The title of my PhD thesis is "Statistical Methods for Neural Data: Cointegration Analysis of Coupled Neurons & Generalized Linear Models for Spike Train Data". This basically summarizes my overall interests in neuroscience models.
Using cointegration analysis to infer network connectivity is a new approach in neuroscience and I am currently working on applications for high-dimensional networks. I am working with Susanne Ditlevsen and Anders Rahbek on these matters.
With respect to spike train modeling, I started working in this area in 2016 during a research stay at Boston University. I am working on bridging the intuition behind well-known models for neurons and the statistical model class of Generalized Linear Models. My collaborators in this area are Uri Eden and Mark Kramer.

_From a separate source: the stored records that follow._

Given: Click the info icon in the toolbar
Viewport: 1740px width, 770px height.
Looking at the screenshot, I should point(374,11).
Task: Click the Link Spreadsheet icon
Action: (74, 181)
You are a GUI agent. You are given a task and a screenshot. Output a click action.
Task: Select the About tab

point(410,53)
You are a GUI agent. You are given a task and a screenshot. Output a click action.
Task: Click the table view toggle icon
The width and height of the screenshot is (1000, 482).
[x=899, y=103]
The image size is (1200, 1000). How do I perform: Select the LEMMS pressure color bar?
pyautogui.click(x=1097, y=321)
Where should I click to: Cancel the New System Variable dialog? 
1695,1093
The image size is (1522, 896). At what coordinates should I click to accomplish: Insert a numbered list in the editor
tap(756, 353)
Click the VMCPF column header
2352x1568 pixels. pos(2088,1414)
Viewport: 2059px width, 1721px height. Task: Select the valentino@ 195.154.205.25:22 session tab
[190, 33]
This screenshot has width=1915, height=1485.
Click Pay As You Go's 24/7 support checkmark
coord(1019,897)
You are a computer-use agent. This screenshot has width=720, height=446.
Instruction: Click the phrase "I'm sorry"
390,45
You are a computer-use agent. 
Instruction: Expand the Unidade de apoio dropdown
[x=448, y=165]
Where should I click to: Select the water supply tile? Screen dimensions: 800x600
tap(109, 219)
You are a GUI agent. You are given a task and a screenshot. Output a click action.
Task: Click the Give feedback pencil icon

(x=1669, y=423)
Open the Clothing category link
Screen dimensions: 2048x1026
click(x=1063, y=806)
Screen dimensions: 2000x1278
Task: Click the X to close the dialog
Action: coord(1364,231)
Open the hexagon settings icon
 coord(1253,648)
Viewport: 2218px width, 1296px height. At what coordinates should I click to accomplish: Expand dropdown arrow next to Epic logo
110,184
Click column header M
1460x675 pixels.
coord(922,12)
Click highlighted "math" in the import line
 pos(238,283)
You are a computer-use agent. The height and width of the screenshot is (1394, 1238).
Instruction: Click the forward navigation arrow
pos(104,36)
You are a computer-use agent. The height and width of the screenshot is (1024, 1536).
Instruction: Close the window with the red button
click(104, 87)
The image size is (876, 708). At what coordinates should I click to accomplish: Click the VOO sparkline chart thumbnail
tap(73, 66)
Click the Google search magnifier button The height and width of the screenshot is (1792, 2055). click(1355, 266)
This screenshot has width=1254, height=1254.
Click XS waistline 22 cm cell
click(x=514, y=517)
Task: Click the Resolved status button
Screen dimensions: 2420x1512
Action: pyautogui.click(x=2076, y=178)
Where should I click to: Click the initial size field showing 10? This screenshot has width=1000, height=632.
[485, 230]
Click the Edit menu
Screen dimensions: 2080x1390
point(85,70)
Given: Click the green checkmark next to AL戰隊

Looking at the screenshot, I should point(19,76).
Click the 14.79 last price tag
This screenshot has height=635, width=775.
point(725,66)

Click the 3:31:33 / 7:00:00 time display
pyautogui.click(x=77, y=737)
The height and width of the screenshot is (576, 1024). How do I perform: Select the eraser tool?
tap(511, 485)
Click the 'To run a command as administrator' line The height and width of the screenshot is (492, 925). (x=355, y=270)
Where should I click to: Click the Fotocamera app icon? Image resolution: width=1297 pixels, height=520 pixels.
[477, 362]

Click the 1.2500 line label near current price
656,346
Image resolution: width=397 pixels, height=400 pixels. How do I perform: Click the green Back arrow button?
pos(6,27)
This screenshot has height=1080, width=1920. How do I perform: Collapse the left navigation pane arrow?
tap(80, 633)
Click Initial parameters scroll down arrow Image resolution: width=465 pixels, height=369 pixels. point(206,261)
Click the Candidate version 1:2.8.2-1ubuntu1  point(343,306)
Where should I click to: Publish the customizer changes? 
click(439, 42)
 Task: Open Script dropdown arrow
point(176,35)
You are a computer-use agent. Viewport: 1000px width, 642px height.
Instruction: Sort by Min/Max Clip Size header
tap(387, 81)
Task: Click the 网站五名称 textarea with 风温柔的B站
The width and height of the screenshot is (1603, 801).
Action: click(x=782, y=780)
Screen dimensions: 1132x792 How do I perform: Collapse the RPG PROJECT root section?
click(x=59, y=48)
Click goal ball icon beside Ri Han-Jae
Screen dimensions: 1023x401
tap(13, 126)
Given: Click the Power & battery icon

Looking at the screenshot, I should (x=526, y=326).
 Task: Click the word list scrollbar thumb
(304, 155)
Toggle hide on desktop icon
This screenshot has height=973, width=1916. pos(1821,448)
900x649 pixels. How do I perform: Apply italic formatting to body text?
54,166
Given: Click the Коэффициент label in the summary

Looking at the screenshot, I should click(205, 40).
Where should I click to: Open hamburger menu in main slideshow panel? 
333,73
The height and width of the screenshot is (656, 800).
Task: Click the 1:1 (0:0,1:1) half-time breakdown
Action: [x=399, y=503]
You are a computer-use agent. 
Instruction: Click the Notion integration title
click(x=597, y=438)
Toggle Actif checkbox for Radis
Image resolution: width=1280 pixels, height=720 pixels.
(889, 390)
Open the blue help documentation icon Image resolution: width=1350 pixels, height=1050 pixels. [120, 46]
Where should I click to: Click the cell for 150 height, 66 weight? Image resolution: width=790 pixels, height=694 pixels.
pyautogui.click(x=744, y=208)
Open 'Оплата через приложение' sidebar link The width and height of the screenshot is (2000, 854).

Abstract: We present cointegration analysis as a method to infer the network struc- ture of a linearly phase coupled oscillating system. By defining a class of oscillating systems with interacting phases, we derive a data generating process where we can specify the coupling structure of a network that resembles biological processes. In particular we study a network of Winfree oscillators, for which we present a statistical analysis of various simulated networks, where we conclude on the coupling structure: the direction of feedback in the phase processes and proportional coupling strength between individual components of the system. We show that we can correctly classify the network structure for such a system by cointegration analysis, for various types of coupling, including uni-/bi-directional and all-to-all coupling. Finally, we analyze a set of EEG recordings and discuss the current applicability of cointegration analysis in the field of neuroscience.
Abstract: To understand neural activity, two broad categories of models exist: statistical and dynamical. While statistical models possess rigorous methods for parameter estimation and goodness-of-fit assessment, dynamical models provide mechanistic insight. In general, these two categories of models are separately applied; understanding the relationships between these modeling approaches remains an area of active research. In this letter, we examine this relationship using simulation. To do so, we first generate spike train data from a well-known dynamical model, the Izhikevich neuron, with a noisy input current. We then fit these spike train data with a statistical model (a generalized linear model, GLM, with multiplicative influences of past spiking). For different levels of noise, we show how the GLM captures both the deterministic features of the Izhikevich neuron and the variability driven by the noise. We conclude that the GLM captures essential features of the simulated spike trains, but for near-deterministic spike trains, goodness-of-fit analyses reveal that the model does not fit very well in a statistical sense; the essential random part of the GLM is not captured.
Abstract: Bursting is a complex behavior observed in neural spike dynamics that is characterized by a cluster of rapid successive spikes followed by a longer period of quiescence. It is well known that some classical neuron models such as the FitzHugh-Nagumo model and the Morris-Lecar model among others, cannot produce this behavior. The duality of this behavior requires a model that can account for dual time scales to handle a fast and slow subsystem such as the Izhikevich model. However, while the Izhikevich model is capable of producing bursting behavior in simulations, it is cumbersome to fit model parameters to observed data. In contrast, a statistical model class such as the Generalized Linear Model (GLM) is capable of capturing the features of a variety of spike train behaviors. The flexibility of the GLM has been illustrated previously by the broad applications of this model class. However, the interpretation of a GLM is not always intuitive and this is indeed the case for a bursting neuron. Although the GLM is capable of capturing bursting, evident from the estimated intensity, the model itself have a more complex interpretation. In this paper, we show how the GLM can be extended to a State Space GLM (SSGLM) to explicitly account for the dual behavior observed for a bursting neuron. We demonstrate how the model can be fitted to an observed spike train by utilizing a marginalized particle filter to simultaneously decode the state of the neuron (bursting/resting) and estimate history dependent kernels that modulate the baseline firing rate, dependent on the behavior. This leads to a simple statistical model that captures the bursting behavior very well when evaluated by a goodness-of-fit analysis based on the Kolmogorov-Smirnov statistic.